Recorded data
================

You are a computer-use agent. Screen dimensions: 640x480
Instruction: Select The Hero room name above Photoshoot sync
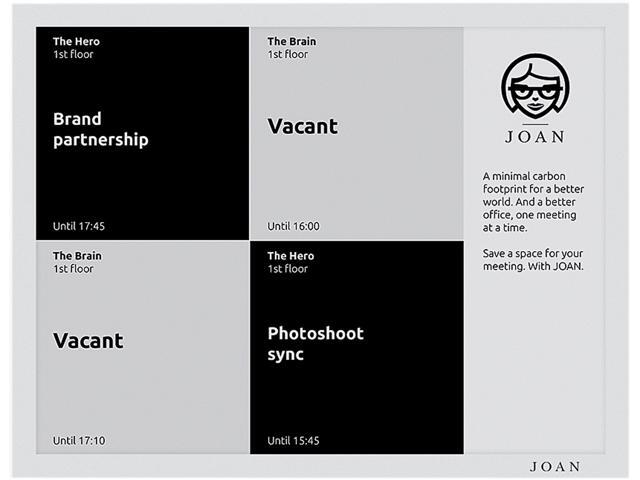click(x=290, y=256)
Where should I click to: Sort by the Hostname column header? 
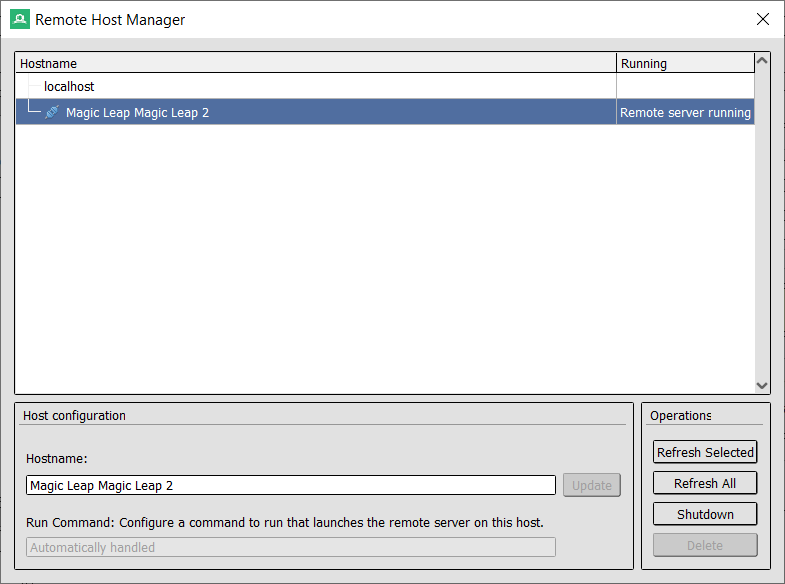pos(315,63)
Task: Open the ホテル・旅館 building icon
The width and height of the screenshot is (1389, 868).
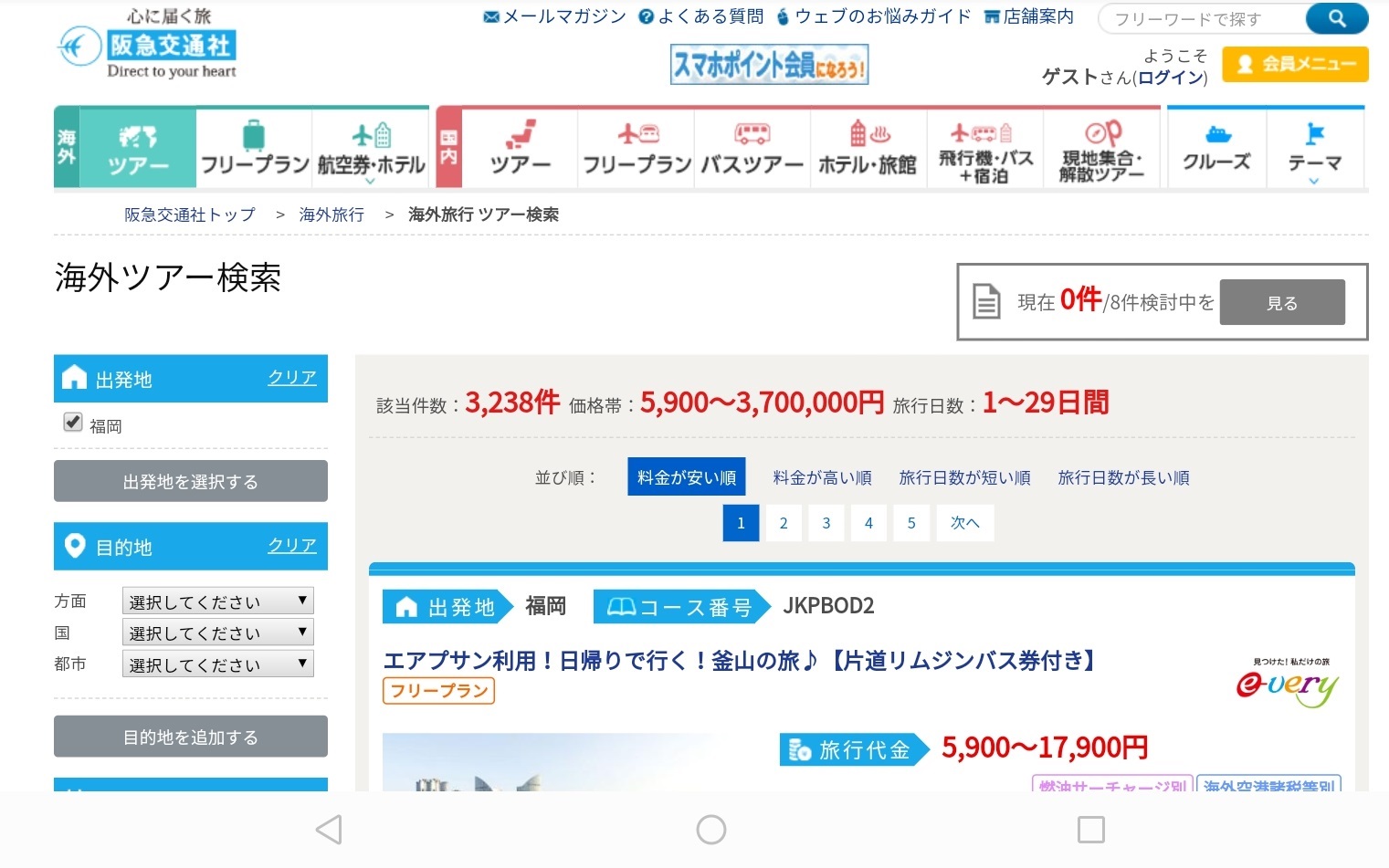Action: pos(867,148)
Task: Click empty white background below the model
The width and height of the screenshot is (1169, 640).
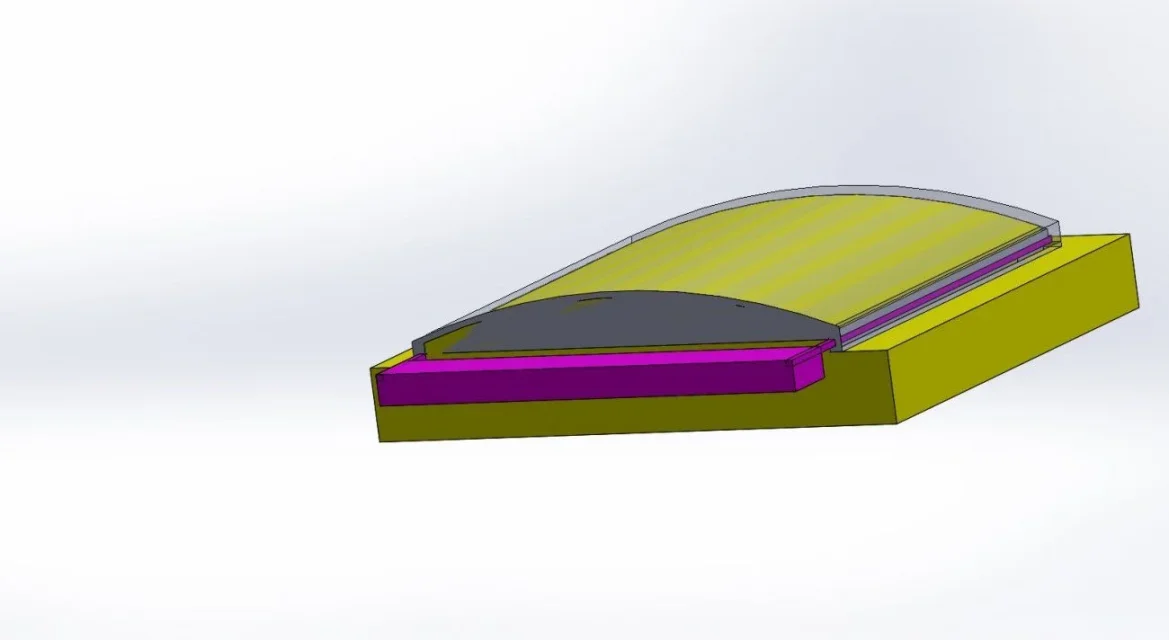Action: click(x=600, y=550)
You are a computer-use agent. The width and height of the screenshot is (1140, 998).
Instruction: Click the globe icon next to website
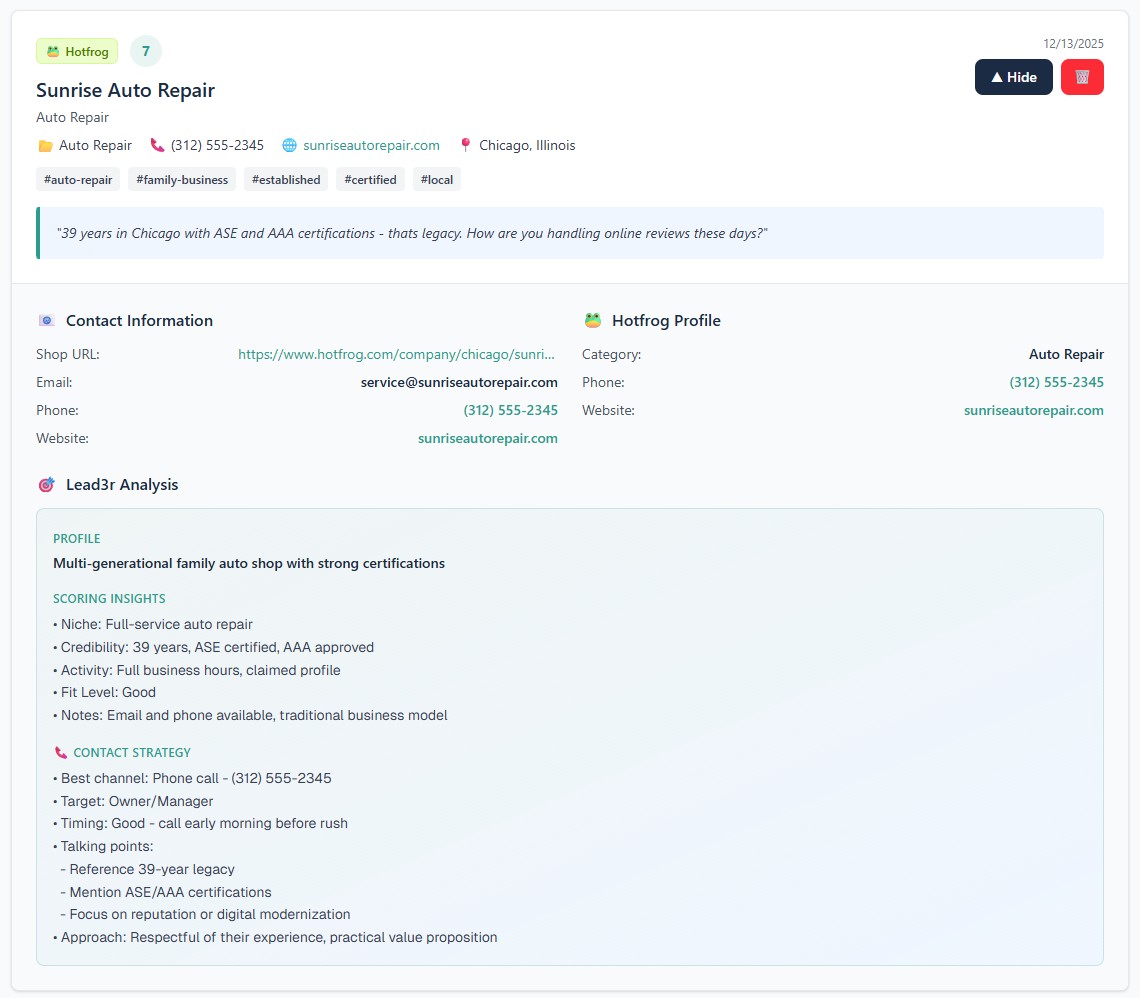(290, 146)
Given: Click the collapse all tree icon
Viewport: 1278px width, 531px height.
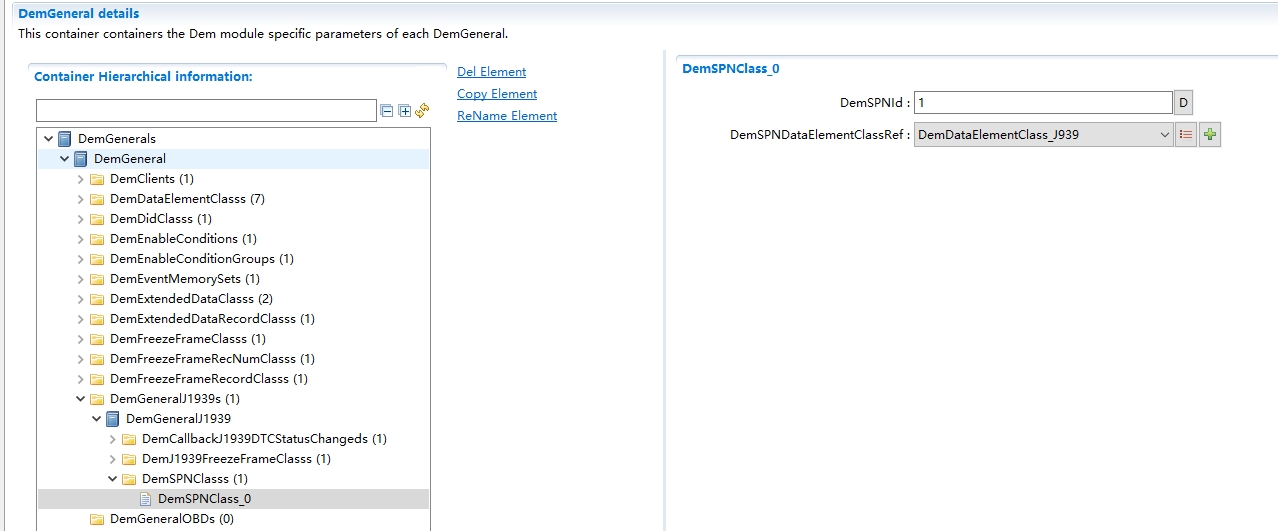Looking at the screenshot, I should click(386, 110).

================

Between and including the line with "Instruction: Select The" and the line with "Task: Click empty", repeat every line exactly as it appears above, with pictures left out.

WRITTEN RESPONSE:
Instruction: Select The Hero room name above Photoshoot sync
click(x=290, y=256)
Where should I click to: Sort by the Hostname column header? 
pos(315,63)
Task: Open the ホテル・旅館 building icon
The width and height of the screenshot is (1389, 868).
Action: pos(867,148)
Task: Click empty white background below the model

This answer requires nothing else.